**Task directions**
What is needed is an exact copy of the lines in the entries below from the one holding "Vimeo (76, 883)" through the one holding "Store Locator", pictures excluded.

**Data for analysis**
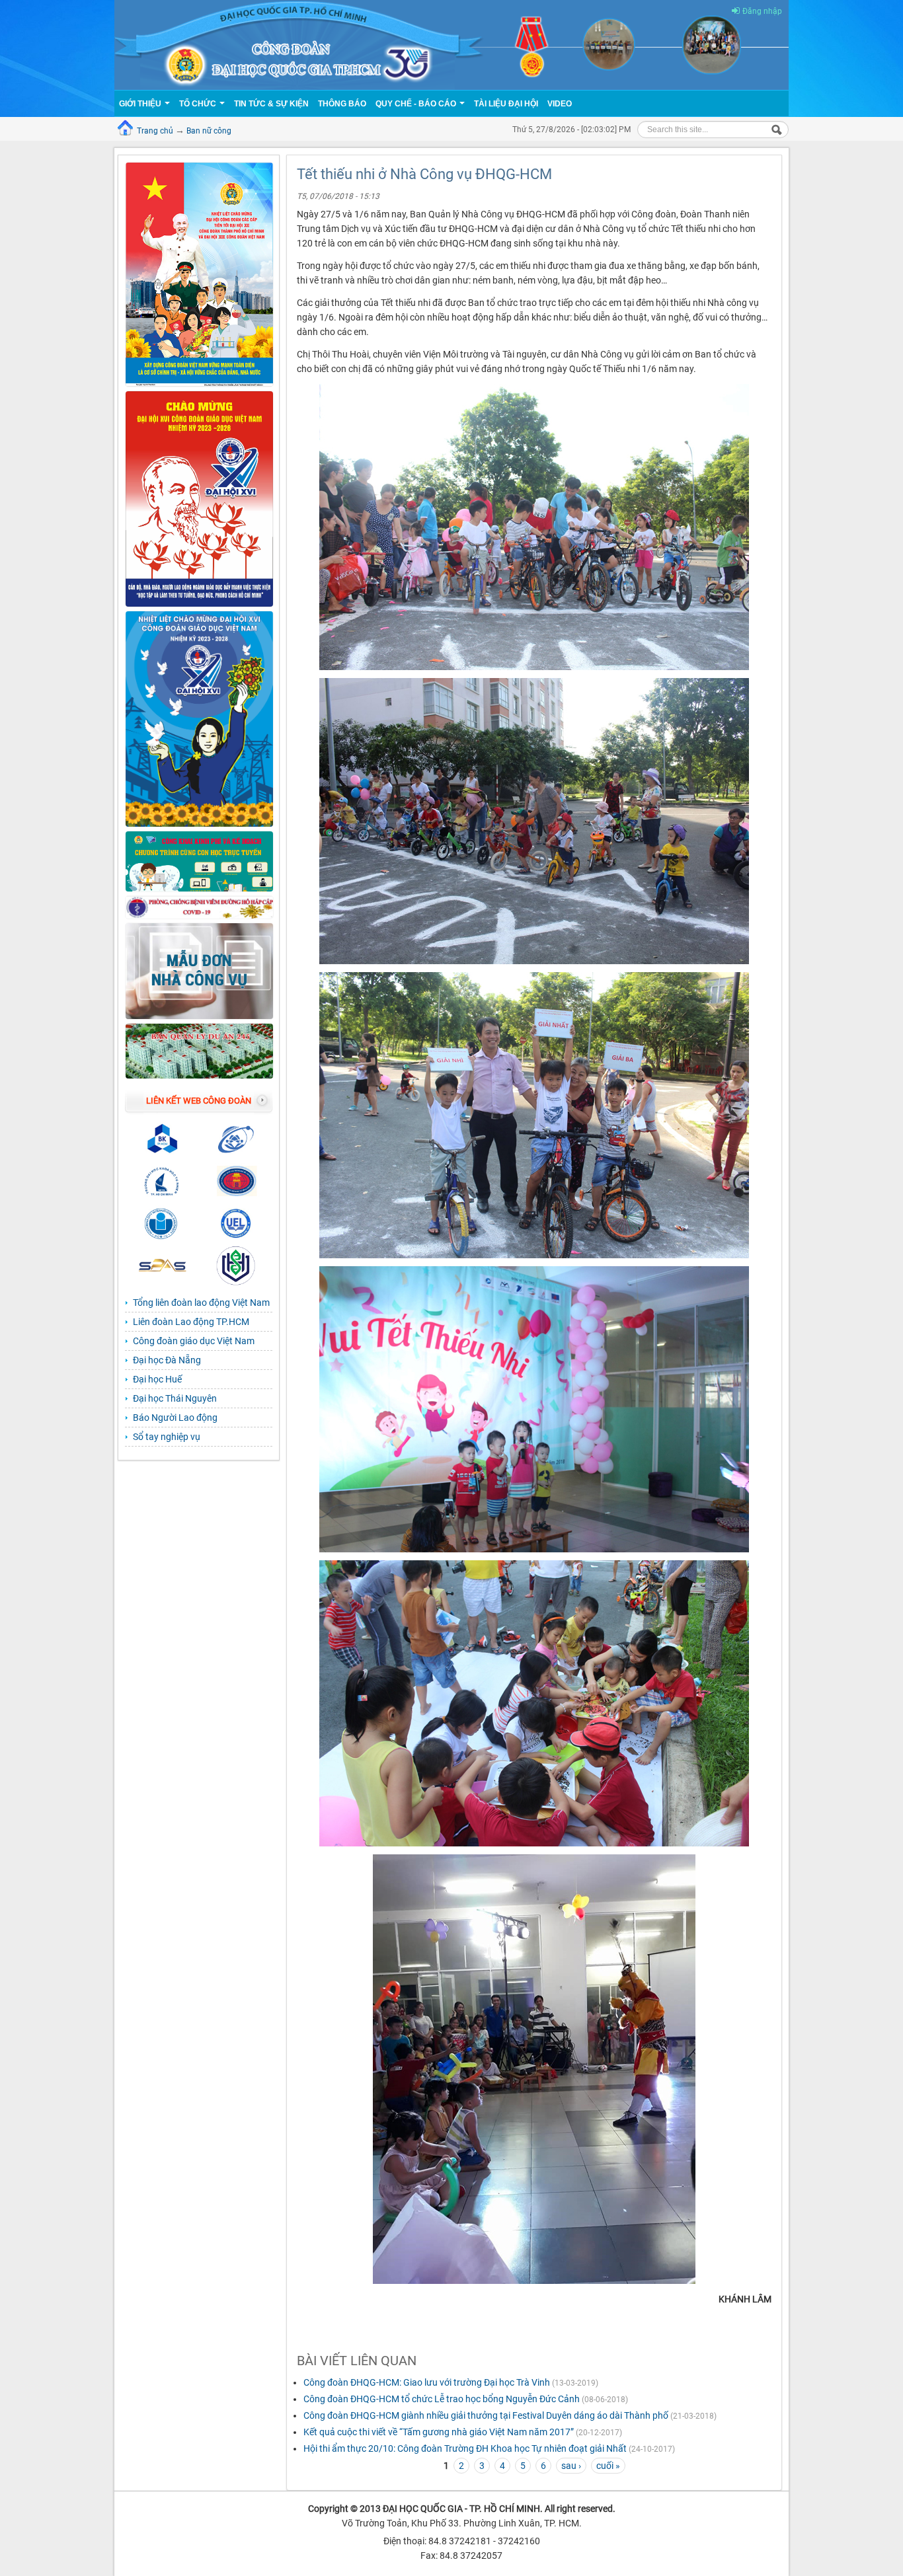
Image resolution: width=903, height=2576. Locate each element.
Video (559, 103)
* * *
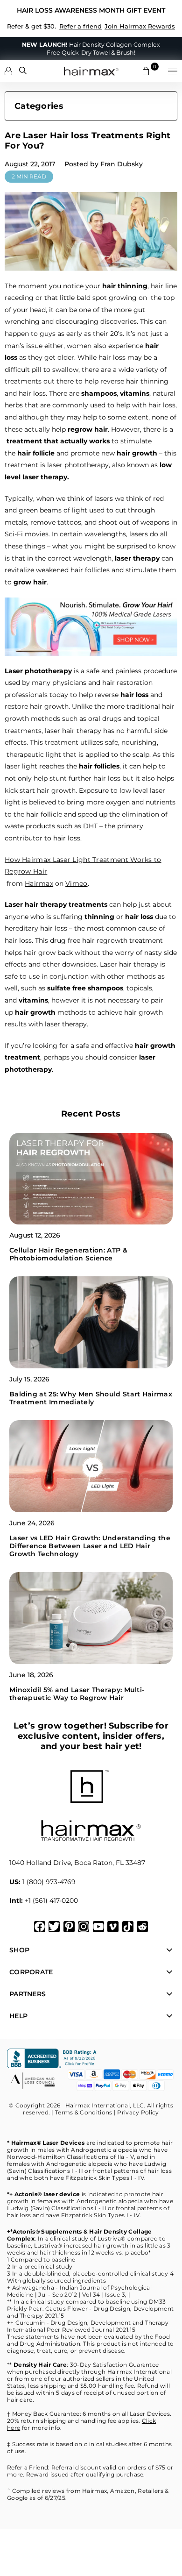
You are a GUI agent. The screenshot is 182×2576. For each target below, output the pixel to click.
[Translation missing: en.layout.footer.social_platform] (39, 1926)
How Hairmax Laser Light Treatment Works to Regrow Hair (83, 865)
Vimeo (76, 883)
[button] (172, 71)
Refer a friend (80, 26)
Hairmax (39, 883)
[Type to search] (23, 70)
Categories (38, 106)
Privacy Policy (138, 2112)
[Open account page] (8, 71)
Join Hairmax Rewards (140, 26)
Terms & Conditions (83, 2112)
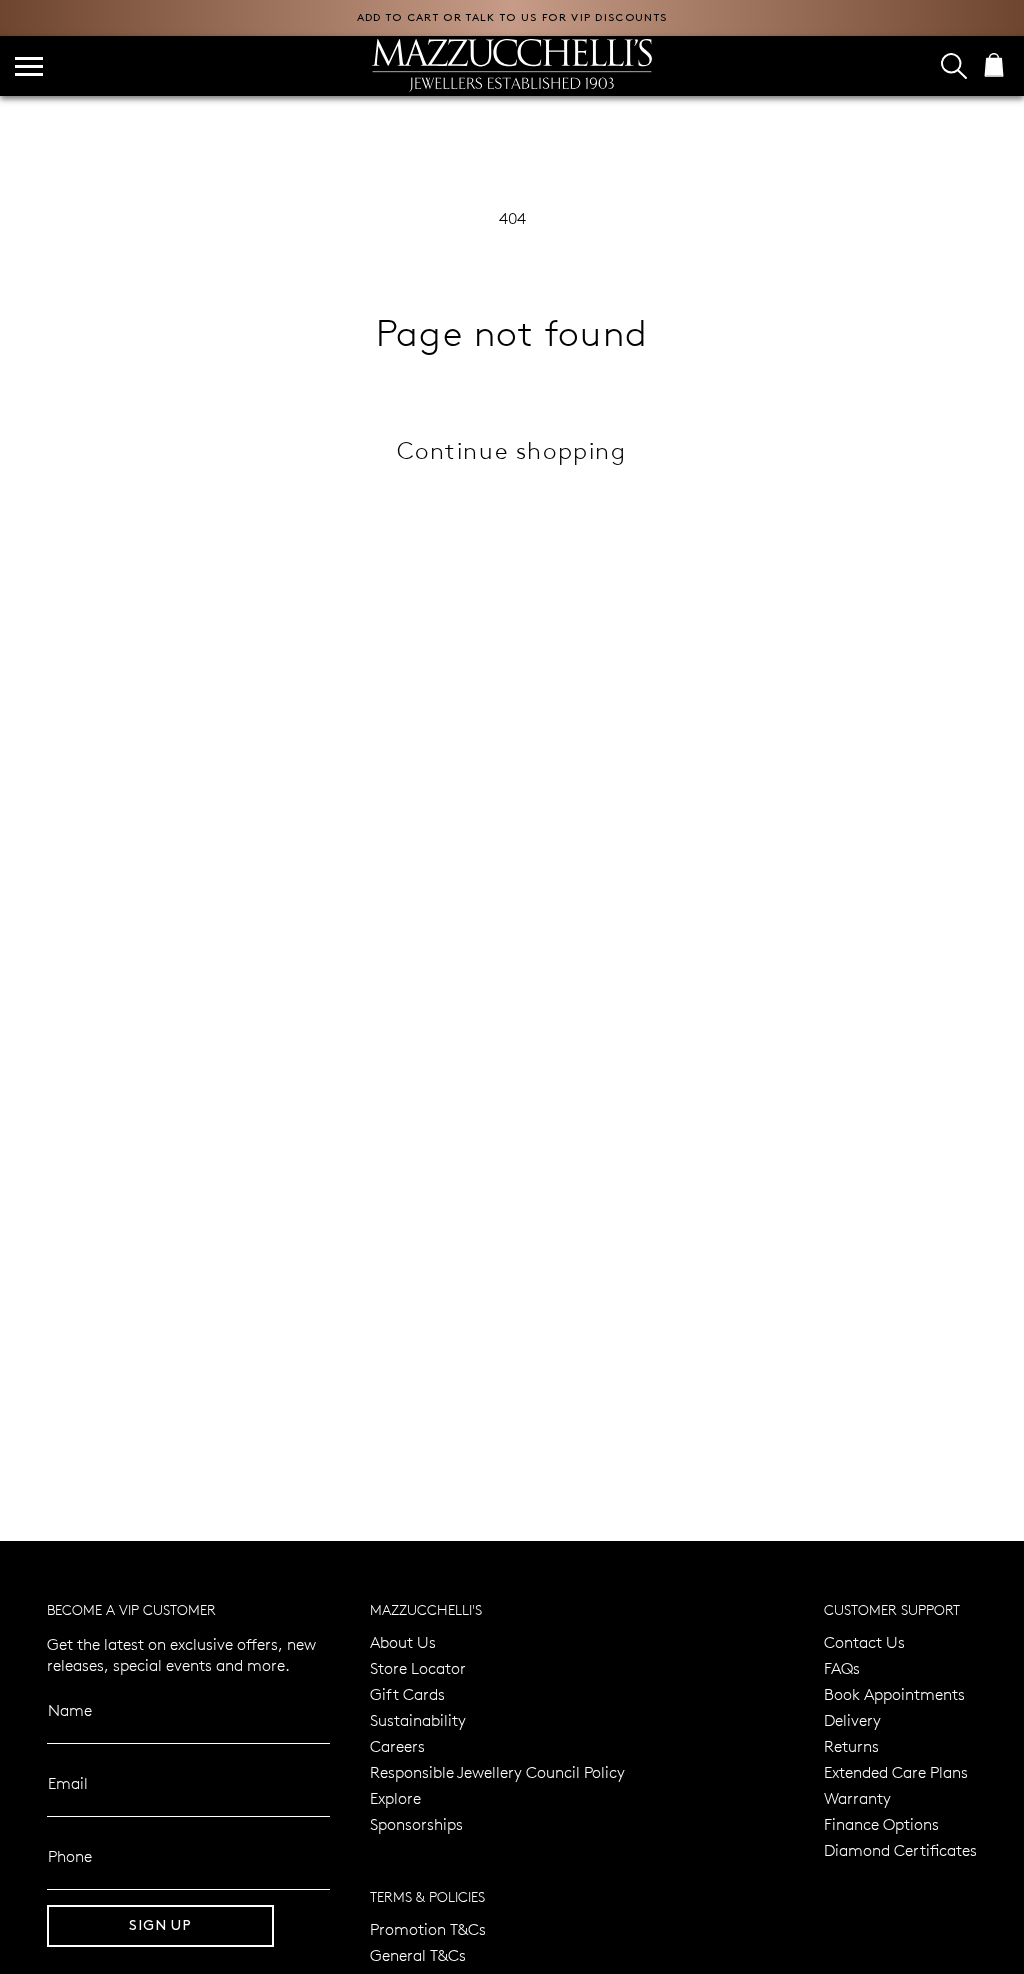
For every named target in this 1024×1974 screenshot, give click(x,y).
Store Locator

**Answer section**
Vimeo (76, 883)
[button] (172, 71)
Refer a friend (80, 26)
Hairmax (39, 883)
[Type to search] (23, 70)
Categories (38, 106)
Privacy Policy (138, 2112)
[Open account page] (8, 71)
Join Hairmax Rewards (140, 26)
Terms & Conditions (83, 2112)
For every named target in this 1024×1974 screenshot, give click(x,y).
Store Locator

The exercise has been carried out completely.